Listening in this way reveals a tapestry of Hassell’s vast cosmos. He clearly respects the modes in which he dabbles—the mark of a veteran musicologist—as each cultural hallmark is briefly suggested, never parroted, and then constructed as new and different from the other. Each picture reflects the thoughtful digestion of his influences. Love, even. And their aggregate is an arousal of provincial spirit that invites us to become curious about the world, and about the worlds—North and South—Hassell invokes in his music. Klarwein, assuredly, would be proud.
Hassell’s curiosity was on display in our 90-minute conversation, too. He showed genuine interest in the millennial generation, with a greater air of kinship than afforded by most non-millennials. We’re simply another important picture in the cosmos to listen to. He made specific inquiry about our interest in psychedelics—are they common, are they still used to better understand the self—probably wondering how we discover who we are in an internet-colored world of over-information and fake news. “What you’re attracted to is controlled by the word-stream and the abstraction of the headline, and your friends saying listen to this or listen to that,” he said. “You can become the you that’s made up of a patchwork of personalities and do’s and don’ts and propaganda, so it’s really hard to find your way to authenticity.”
Indeed, we are the layers of earlier forms, the cannibals of human ideas, a pentimento of ever-evolving pictures. But the bad makes us just as the good. How do we filter through the noise and find that stuff that strikes like lightning? Our authentic self?
Perhaps we should start by listening vertically.
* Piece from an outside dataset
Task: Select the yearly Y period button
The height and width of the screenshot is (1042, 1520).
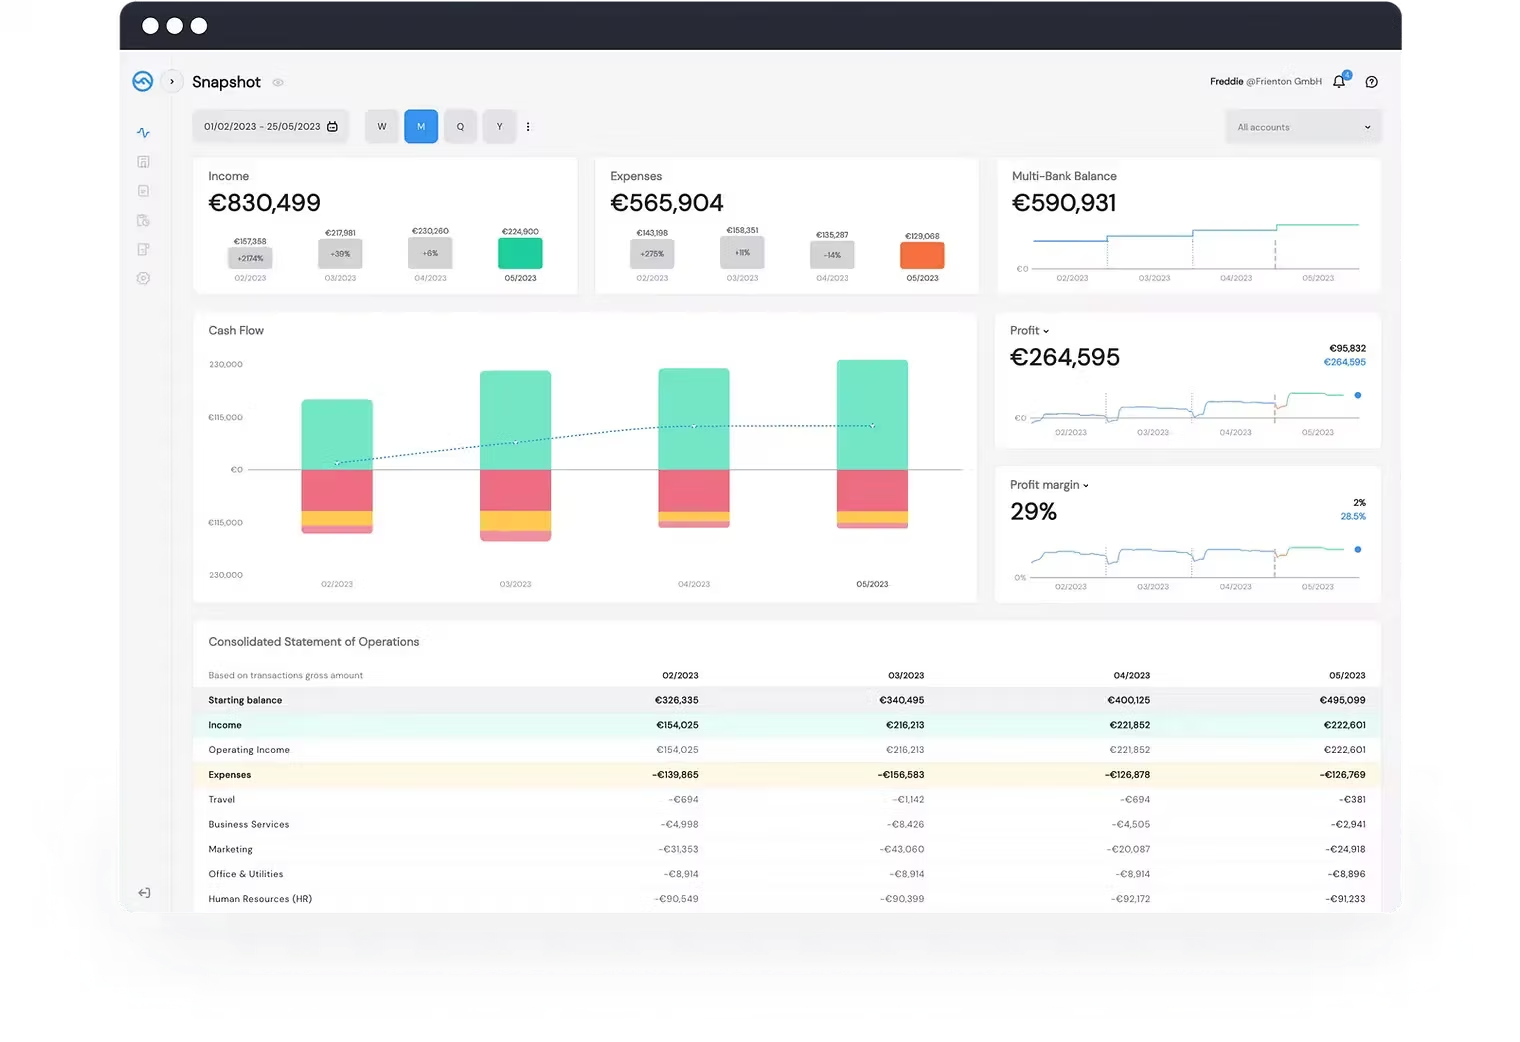Action: click(x=500, y=127)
Too quickly we shed a snapshot after a glance through the narrow lens of the viewfinder. What if we allowed ourselves to explore a fuller spectrum, to become more curious about its shapes, to devour and digest, and to observe the evolutions in our own flesh. A pause in the infinite scroll. Ask: how do these pictures make me feel? Do I want this to color my own identity? And in the end, which pictures will be part of my psychological pentimento?
These are the questions of those greatest of challenges: discovering ourselves and how we fit in a world so diverse and so grand. Within it, and within us, multitudes. Infinite ways to live, and upon closer examination, there is always beauty to be found—if only we remember to listen.